Le prononcé d'une interdiction d'entrée implique par conséquent que l'autorité procède à un pronostic en se fondant sur l'ensemble des circonstances du cas concret et, en particulier, sur le comportement que l'administré a adopté par le passé. La commission antérieure d'infractions constitue en effet un indice de poids permettant de penser qu'une nouvelle atteinte à la sécurité et à l'ordre publics sera commise à l'avenir (cf. ibidem).

4.3 C'est ici le lieu de rappeler que, pour interdire l'entrée en Suisse pour une durée maximale de cinq ans (en application de l'art. 67 al. 2 let. a et al. 3 1ère phrase LEtr) à un ressortissant d'un pays tiers (qui est soumis au régime ordinaire de droit interne), il suffit que celui-ci ait porté atteinte à l'ordre et la sécurité publics ou les ait mis en danger, alors que le ressortissant d'un Etat partie à l'ALCP (qui est soumis à un régime plus favorable) doit représenter une menace d'une certaine gravité pour l'ordre et la sécurité publics pour se voir interdire d'entrée en Suisse pour une durée maximale de cinq ans (cf.
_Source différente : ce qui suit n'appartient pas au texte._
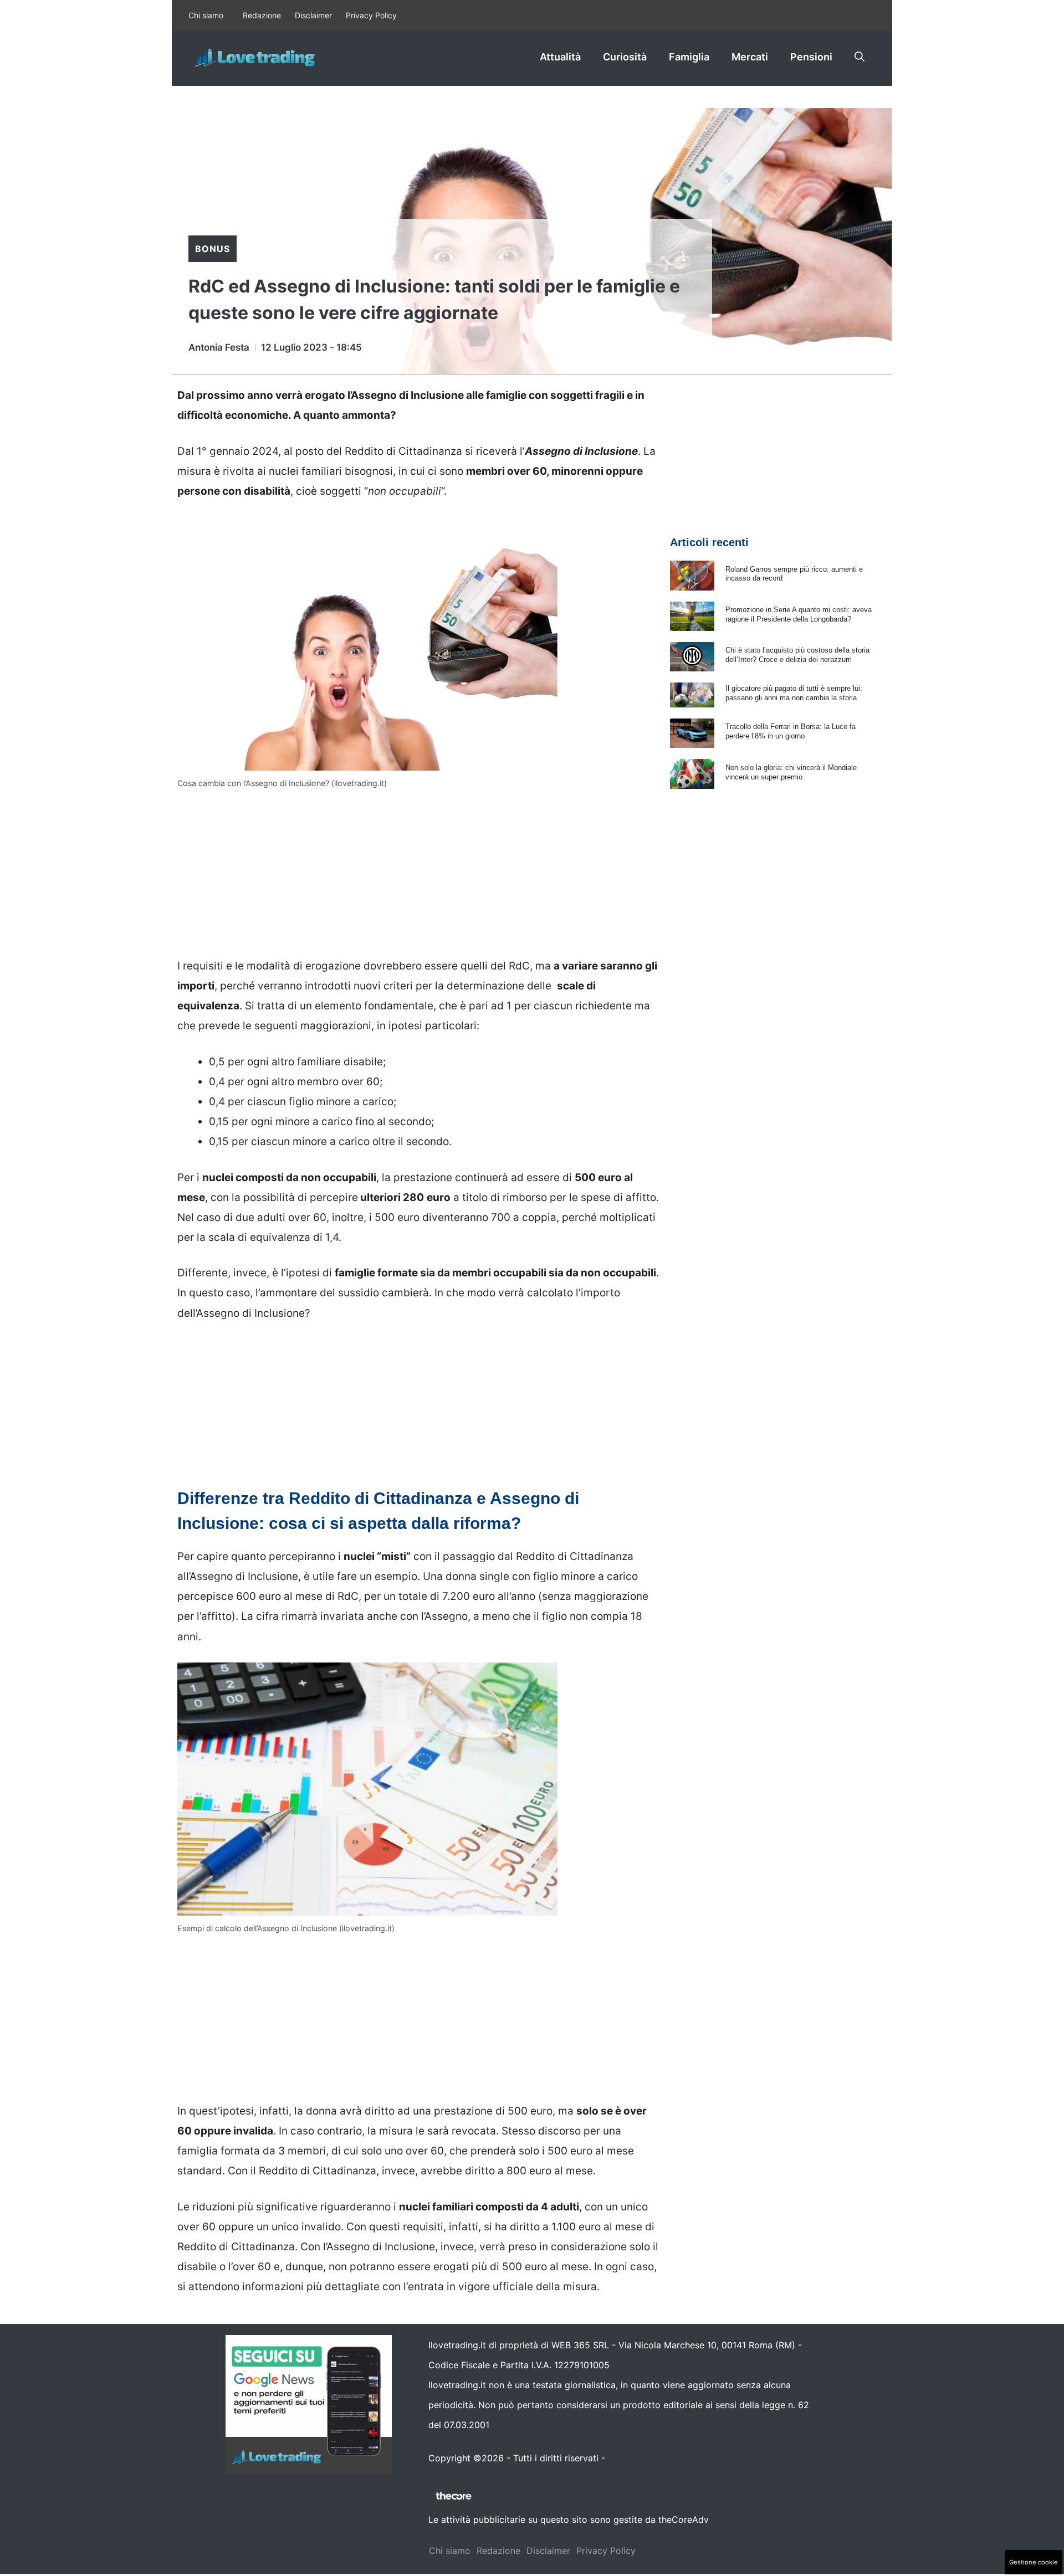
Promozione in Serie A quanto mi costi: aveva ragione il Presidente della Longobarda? (798, 614)
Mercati (750, 57)
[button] (859, 57)
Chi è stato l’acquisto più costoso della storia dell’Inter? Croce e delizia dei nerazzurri (797, 655)
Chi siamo (205, 15)
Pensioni (811, 57)
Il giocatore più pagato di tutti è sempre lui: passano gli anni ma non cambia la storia (793, 693)
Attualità (560, 57)
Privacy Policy (371, 15)
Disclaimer (313, 15)
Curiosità (625, 57)
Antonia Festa (218, 347)
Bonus (212, 248)
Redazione (262, 15)
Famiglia (689, 57)
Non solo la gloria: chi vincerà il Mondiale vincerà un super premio (791, 772)
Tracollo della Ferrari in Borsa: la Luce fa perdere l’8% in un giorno (790, 731)
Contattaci (630, 2458)
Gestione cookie (1033, 2562)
ATF 139 II 121 consid. 5.4 et 6.1).

5.

5.1 En l'espèce, il appert du dossier que le recourant a été intercepté en Suisse, le 31 janvier 2017, lors d'un contrôle de la circulation. Lors de son audition du même jour par la police cantonale vaudoise, il a expliqué être entré en Suisse le 22 juillet 2016, sans autorisation idoine, en vue d'y travailler et de se constituer de meilleures conditions d'existence, et avoir depuis lors vécu et gagné sa vie sur le territoire helvétique en effectuant de "petits boulots de gauche à droite" (travaux de nettoyage, de montage de meubles et de déménagement) pour un salaire compris entre CHF 1'500 et 2'000.- par mois. A raison de ces faits, son renvoi de Suisse a été prononcé le 8 mars 2017, et le Ministère public de l'arrondissement de La Côte l'a condamné, par ordonnance pénale du 22 mars 2017 (entrée en force), à une peine pécuniaire ferme de 90 jours-amende, en fixant le jour-amende à CHF 30.- (sur le contenu de cette ordonnance pénale, cf. consid. 6.4 infra).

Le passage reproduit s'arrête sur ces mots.